GMFRS leads the way in high-rise evacuation procedures

GMFRS’ high-rise training facility.

Greater Manchester Fire and Rescue Service (GMFRS) recently held a large scale exercise at its training facility in Bury to test its emergency evacuation procedures in response to a major incident in a high-rise building.

Exercise Hertz 2, which took place on 30 August, is the second of four exercises planned for 2019/20, and utilised the lessons learnt from the first exercise in June to further develop and practice High-rise Immediate Residents Evacuation (HIRE) procedures.
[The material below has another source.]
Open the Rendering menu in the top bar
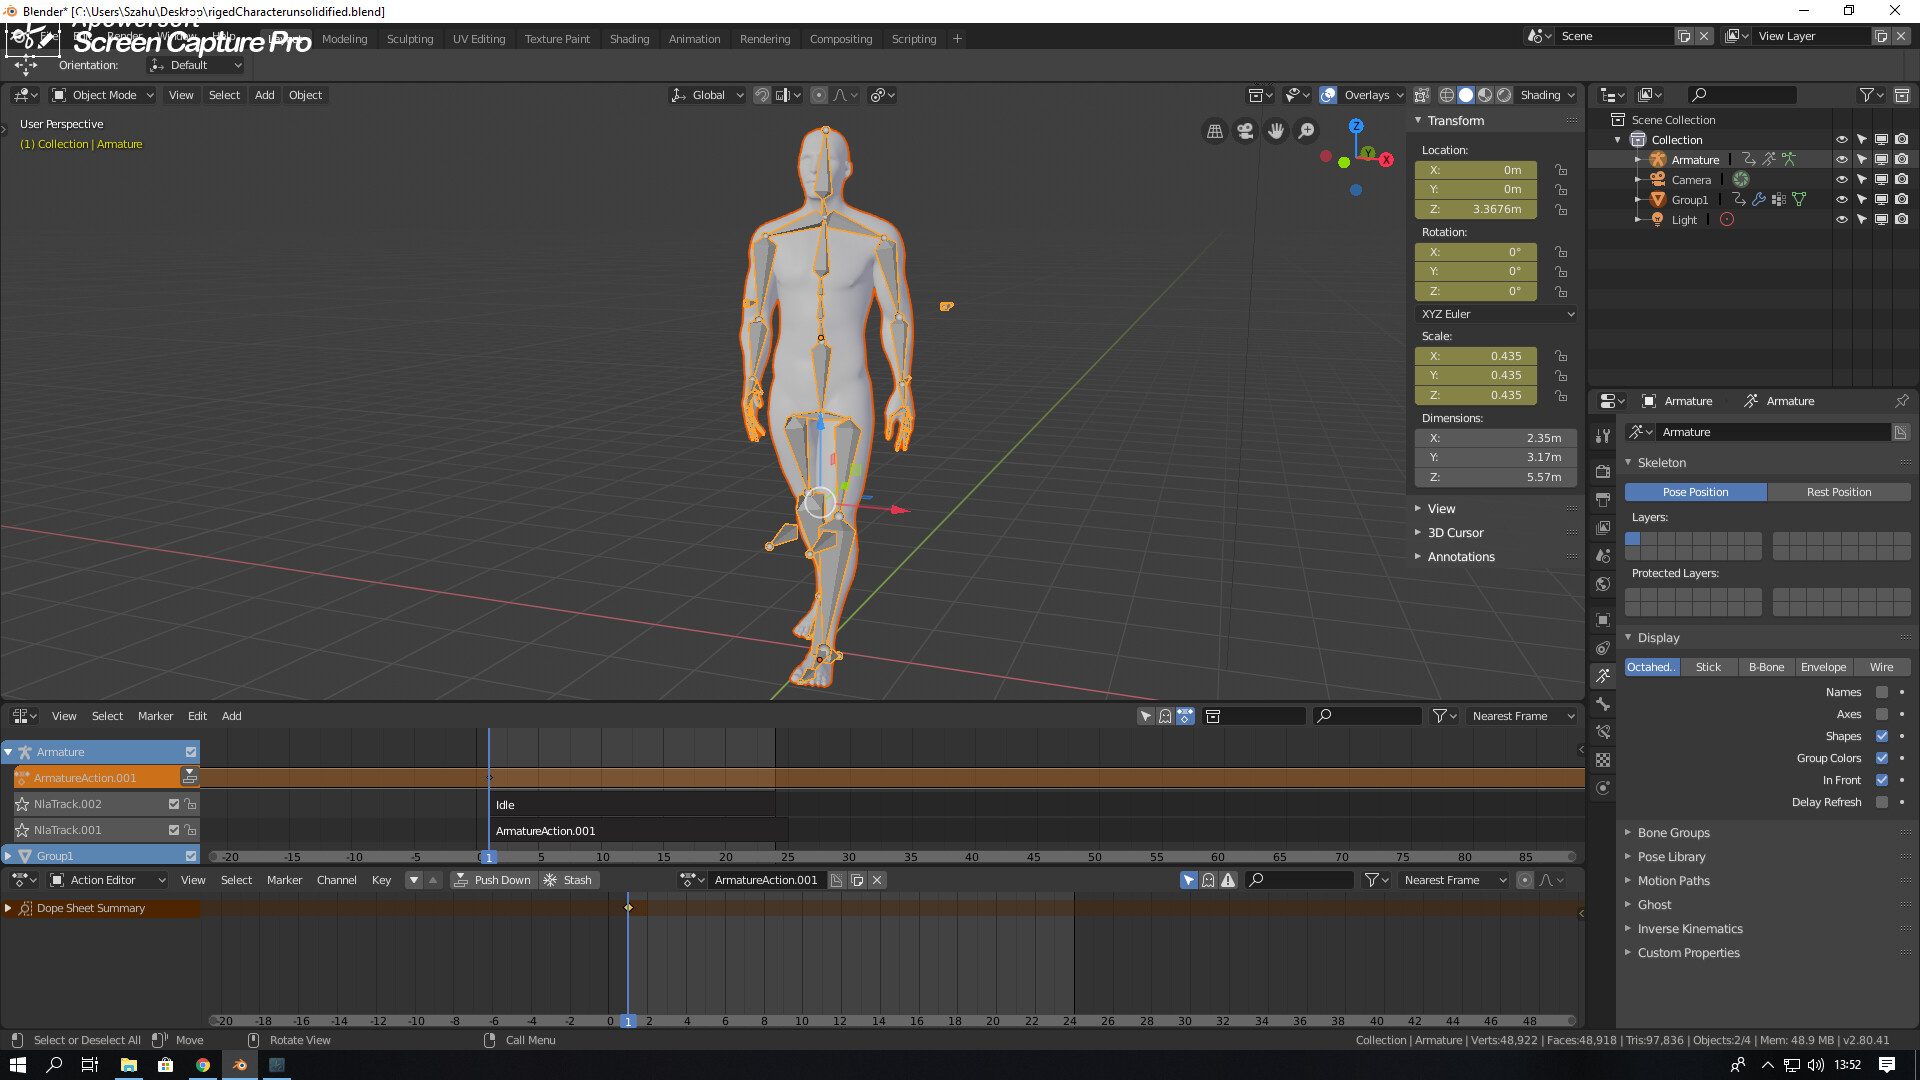Viewport: 1920px width, 1080px height. coord(765,38)
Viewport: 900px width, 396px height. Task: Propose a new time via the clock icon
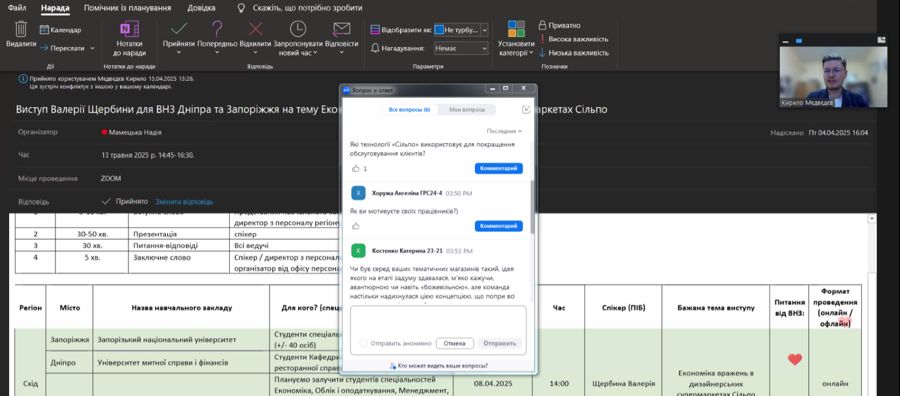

The exercise involved 19 appliances from GMFRS, 15 specialist officers and colleagues from North West Fire Control (NWFC). Appliances were deployed from Bury Community Fire Station to Bury Training and Safety Centre where they were faced with a well-developed, multi-seated fire in GMFRS’ high-rise training facility.

Volunteers helped to enhance the scenario by acting as casualties, ensuring that the scenario was as close as possible to a real-world fire incident.

Station Manager Jim Bridge, who organised the exercise, said, “We are developing our HIRE procedures with a series of highly challenging, realistic training scenarios. We have worked closely with operational crews and continually sought their feedback to ensure that this is a collective endeavour to deal with a serious risk to the people of Greater Manchester. This scenario allowed us to see what we do well but more importantly what we can improve on.

“I would like to thank all the operational crews for their enthusiasm and commitment to help us improve our procedures for evacuating residents in high-rise buildings. I would also thank those who helped to plan and deliver this large-scale exercise, including colleagues from Bury Training and Development Centre, NWFC, Emergency Response Hub, the Operational Assurance Team, Salvation Army and especially the crews from Command Support Stations, as well as all the volunteers who gave up their time to help make this exercise as realistic as possible.”

Operational Assurance Group Manager Al Topping added, “We have had a very high level of interest nationally in what we are developing with HIRE. Senior officers from London, Cheshire, Lancashire and Merseyside fire and rescue services came to observe the work that we are doing in Greater Manchester.”

Learnings from the training will be used to further improve HIRE procedures, which will then be tested at subsequent exercises and impact operational work in the future. Further exercises are planned for quarters three and four and will involve all watches, stations and flexi-duty officers.